Support Local Journalism

$
$
$

Your contribution is appreciated.

Thank you for all of your comments, ideas, photos and support!

NAVAIR Systems Command Public Affairs Office

NAS Pax River, MD- With the fleet of Multifunctional Information Distribution System Joint Tactical Radio System (MIDS JTRS) terminals slated to grow from hundreds to over 6000 by 2023, the MIDS Program Office (PMA-101) designed a strategy and initiatied the plan to avert potential depot maintenance support shortfalls.

“The community of MIDS JTRS users is exploding with 1,000% growth expected in the next three years,” said Capt. Shaun Swartz, PMA-101 program manager. “As all US services and the international Link-16 MIDS users try to meet the Crypto Modernization Mandate, we need to ensure we are postured to support and sustain this critical capability for our fleets.”

Without decisive action to bridge the MIDS JTRS repair capacity gap, the existing maintenance depot capacity is projected to be overwhelmed by the end of 2021 and mission readiness will be negatively impacted.

“When we looked at the dramatic increase in sustainment support required in the next few years, we knew we had to quickly assess all our options and successfully implement the needed changes to ensure uninterrupted warfighter readiness,” said Michael Perrone, MIDS JTRS Product Support Manager (PSM).

Integrated Process Team (IPT) members addressing the capacity gap include both Navy and Air Force professionals from their respective program offices, maintenance depots, supply support activities and contracting offices and the two MIDS JTRS Original Equipment Manufacturers (OEMs), as well as Deloitte Consulting LLP – a firm engaged to provide defense sustainment subject matter expertise, develop a business case analysis and depot implementation plan, and facilitate/guide IPT deliberations.

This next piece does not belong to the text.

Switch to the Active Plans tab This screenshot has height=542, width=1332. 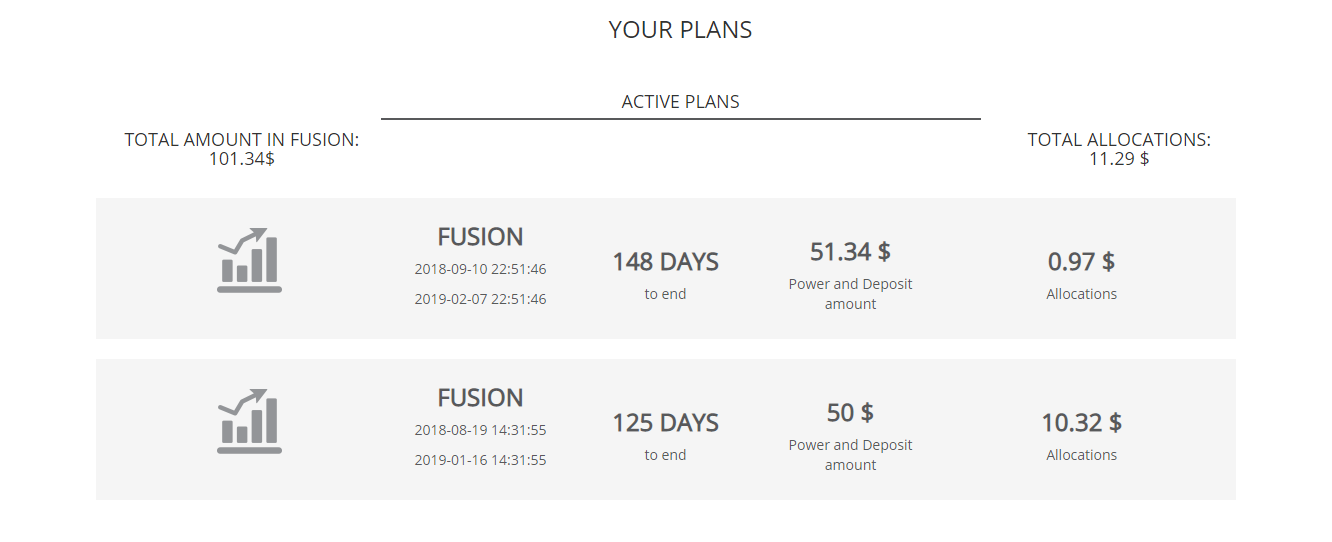[x=680, y=102]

Beginning with a sustainment environment where all depot repairs were being performed exclusively by the OEMs, the IPT examined a broad spectrum of options to bridge the projected capacity gap from simply expanding the OEMs’ capacity to the creation of an organic military service depot-level MIDS JTRS test/check, repair and return capability.  After eight months of in-depth quantitative and qualitative analysis of alternative Courses of Action (COA), the IPT tentatively settled on two. Key elements of both COAs include:

  • The creation of a military Service MIDS JTRS depot maintenance capability, enabled by Public Private Partnerships (PPP) with one or both OEMs;
  • Tighter integration of Navy and Air Force sustainment planning, management and sourcing activities;
  • The evolution from existing transactional arrangements with the two OEMs to long term outcome-based relationships within the next few years.

While discussions are still ongoing, the key difference between the two COAs is whether contracts will be done separately by each service or by a single service contracting office.

Both COAs safeguard warfighter readiness, make investments in organic Service capabilities and enhance government artisans’ capabilities through the addition of highly technical and complex systems maintenance skills. 

With production ramping up to fulfill the additional requirements of the warfighter, the OEMs are challenged with the competing requirements to deliver new terminals, retrofit existing terminals to the latest configurations and repair failed equipment returning from the fleet. Adding a service depot maintenance capability enabled by a PPP gives the OEMs the ability to leverage the government artisans, equipment and facilities to meet the growing depot repair/retrofit demands while still attending to their production requirements.

“Working with our trusted OEMs in a Public Private Partnership will give us the organic depot maintenance capability needed to achieve the readiness levels required,” Swartz said.

Another major milestone was met when the depot selection evaluation team unanimously recommended, and the IPT concurred, with the selection of Fleet Readiness Center South West (FRCSW) as the future Service MIDS JTRS maintenance depot in late February 2020.  Planning meetings between FRCSW and the two OEMs have already commenced. 

“FRCSW is excited to be part of the MIDS JTRS future sustainment strategy,” said Tim Schupp, FRCSW Business Development, “We are looking forward to the opportunity to partner with the OEMs and the MPO in support of our nation’s warfighters and those of our allies.”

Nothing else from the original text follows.